You write that women don’t brag about themselves enough in the workplace and need to really advocate for themselves. How can women be better at this?
Probably the first thing we should do is not use the word, brag. It gets back to understanding the value you bring to your department, your team, your manager and seeing how your value can serve others and help others reach their objectives.
Use your value proposition to position yourself as a key contributor.
And keep a success journal. We lose the connection with all of our accomplishments — big and small.
It’s really important to quantify the results of some of these successes on your resumé. As you’re preparing the resumé, and you’re looking at what you’ve achieved and the quantifiable results, it gives you a lot more confidence in the interviews — that’s all about owning it.
Some women in their fifties and sixties feel invisible at work. How can women be more visible and why is that important?
Networking with people across the organization, and of all generations. This could also be growing external networks with former colleagues; they could be people you went to school or grad school with.

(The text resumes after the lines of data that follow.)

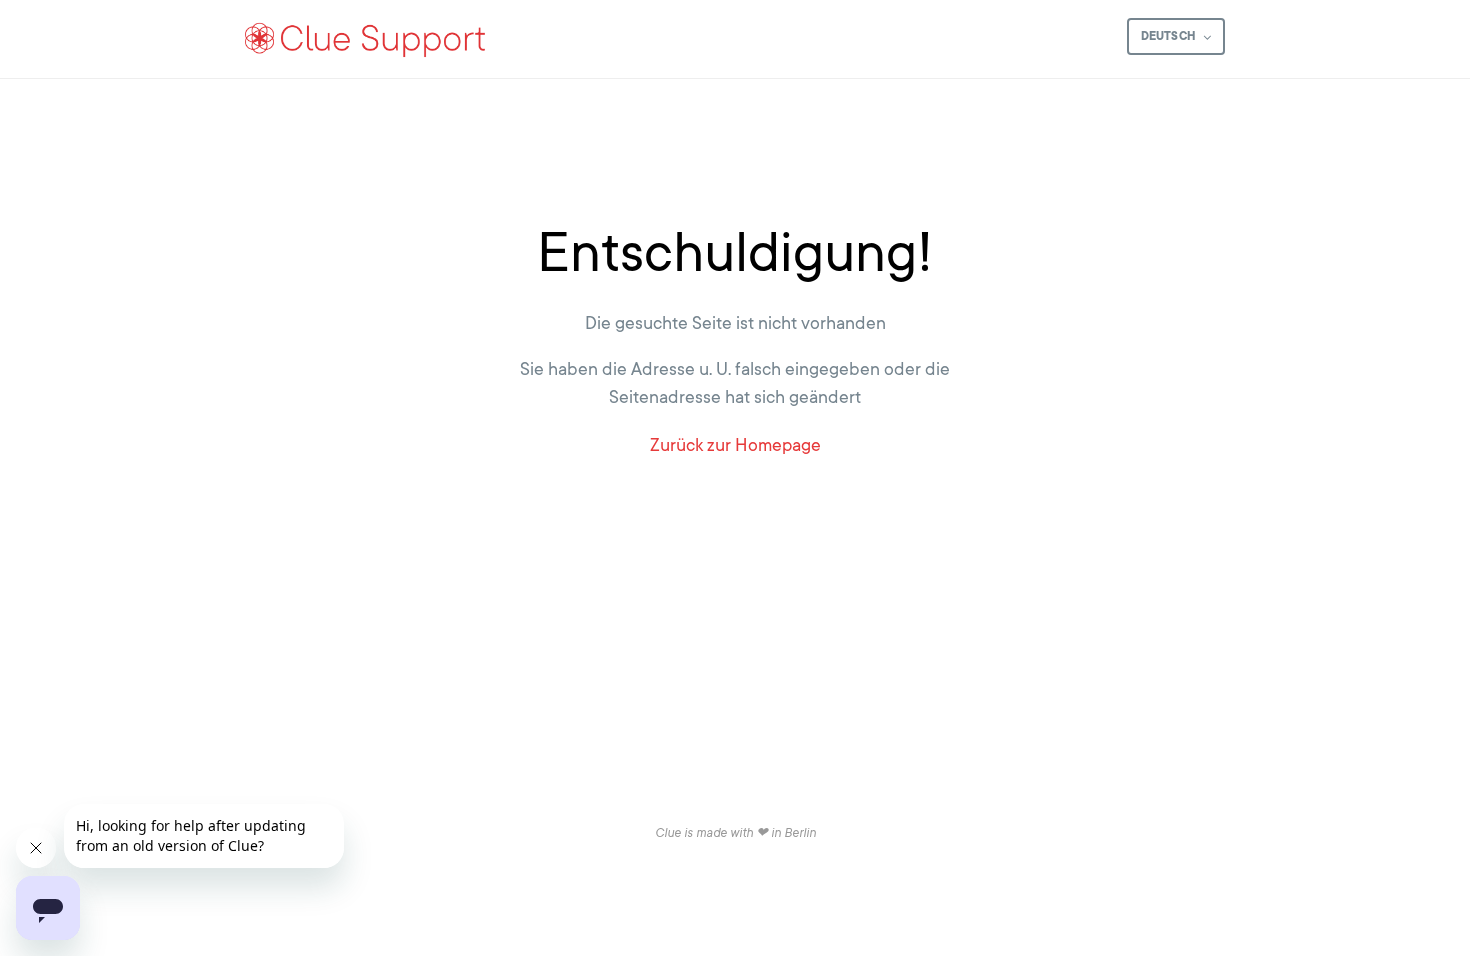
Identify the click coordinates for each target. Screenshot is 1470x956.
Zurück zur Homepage (735, 445)
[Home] (366, 39)
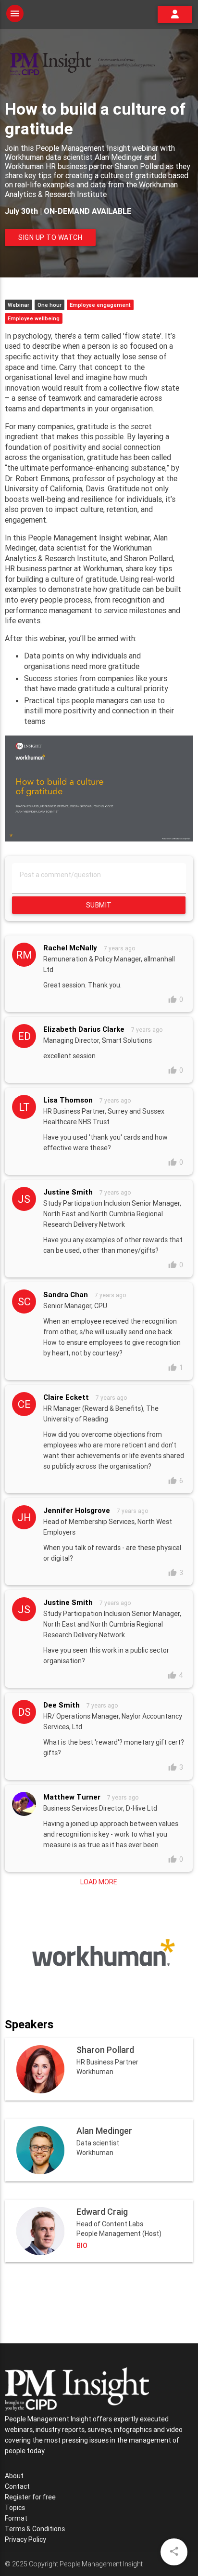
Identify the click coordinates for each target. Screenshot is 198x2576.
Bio (81, 2245)
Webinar (18, 305)
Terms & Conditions (35, 2528)
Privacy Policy (25, 2539)
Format (16, 2518)
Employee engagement (100, 305)
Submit (99, 905)
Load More (98, 1882)
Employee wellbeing (34, 318)
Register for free (30, 2497)
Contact (17, 2486)
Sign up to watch (50, 237)
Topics (15, 2507)
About (14, 2475)
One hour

They could be people that you’ve met at conferences or through social media that you’ve connected with from your industry.
What is the biggest takeaway you want women over fifty to take away from your book?
Own who you are and where you are at this point in your life and the sum total of your journey. Don’t focus on a mistake or ‘I lost that job,’ but what have you learned about yourself?
I also believe that women, as they approach fifty and beyond in the workplace, need to be proactive. These are things we should be doing our whole careers. But now that we are showing signs of aging, we need to be more vigilant about doing it to stay in the game and at the top of your game.